Sonuç olarak; davacının 08/03/2013 tarihinde eski eşiyle tekrar evlenmesi, İlçe Emniyet Müdürlüğünün 18.03.2010 tarihli tutanağında davacının, eşinin mernis adresinde iki kızı ile birlikte ikamet ettiklerinin tespit edilmesi, davacının kendi mernis adresinde yaşamadığının dairenin kiraya verildiğinin tespit edilmiş olması, Sosyal Güvenlik Denetmeni tarafından tanzim edilen rapor içeriğindeki komşuların yazılı ve imzalı beyanları, özellikle ihbarcı kız kardeşin yazılı ifadesinin somut verilerle örtüşmesi, hususları birlikte değerlendirildiğinde davacı ve eşinin, boşandıkları süreçte de birlikte yaşamaya devam ettikleri sabit olup 5510 sayılı yasanın 59/2. maddesi gereğince Kurumun denetim ve kontrol ile görevlendirilmiş memurları tarafından düzenlenen tutanak içeriğinin de aksi ispat edilemediğinden, davanın reddine karar verilmesi gerekirken kabulüne karar verilmesi isabetsiz olmuştur.

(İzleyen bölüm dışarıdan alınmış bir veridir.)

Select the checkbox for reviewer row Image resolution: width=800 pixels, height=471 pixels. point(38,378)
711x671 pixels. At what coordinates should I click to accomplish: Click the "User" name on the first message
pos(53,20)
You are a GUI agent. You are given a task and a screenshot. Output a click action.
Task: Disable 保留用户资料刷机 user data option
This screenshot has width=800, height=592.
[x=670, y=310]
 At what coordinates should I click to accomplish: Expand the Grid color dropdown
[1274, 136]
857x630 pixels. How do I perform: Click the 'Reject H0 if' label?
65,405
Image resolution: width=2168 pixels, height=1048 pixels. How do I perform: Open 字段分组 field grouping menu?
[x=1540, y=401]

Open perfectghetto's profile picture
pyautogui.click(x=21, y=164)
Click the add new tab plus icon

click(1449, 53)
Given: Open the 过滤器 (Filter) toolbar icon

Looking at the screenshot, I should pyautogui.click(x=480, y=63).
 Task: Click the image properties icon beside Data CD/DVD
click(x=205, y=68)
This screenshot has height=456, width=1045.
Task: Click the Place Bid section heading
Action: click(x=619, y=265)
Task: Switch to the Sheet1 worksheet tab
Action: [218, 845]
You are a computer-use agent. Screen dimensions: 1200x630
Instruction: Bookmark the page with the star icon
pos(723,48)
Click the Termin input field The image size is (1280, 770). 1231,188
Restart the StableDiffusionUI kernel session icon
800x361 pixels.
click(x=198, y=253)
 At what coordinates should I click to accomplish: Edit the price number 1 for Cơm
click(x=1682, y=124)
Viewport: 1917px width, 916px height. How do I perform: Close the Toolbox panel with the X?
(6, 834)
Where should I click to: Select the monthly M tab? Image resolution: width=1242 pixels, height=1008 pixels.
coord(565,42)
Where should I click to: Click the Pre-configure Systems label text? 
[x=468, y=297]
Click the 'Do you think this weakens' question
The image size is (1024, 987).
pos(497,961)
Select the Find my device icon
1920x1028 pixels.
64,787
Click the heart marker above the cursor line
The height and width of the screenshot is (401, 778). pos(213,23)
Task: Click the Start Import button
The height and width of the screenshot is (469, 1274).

Mahkemece, bu maddi ve hukuki olgular dikkate alınmaksızın yazılı şekilde hüküm kurulması usul ve yasaya aykırı olup bozma nedenidir.
O halde, davalı Kurum vekilinin bu yönleri amaçlayan temyiz itirazları kabul edilmeli ve hüküm bozulmalıdır.
SONUÇ: Hükmün yukarıda açıklanan nedenlerle BOZULMASINA, 18/01/2018 gününde oybirliğiyle karar verildi.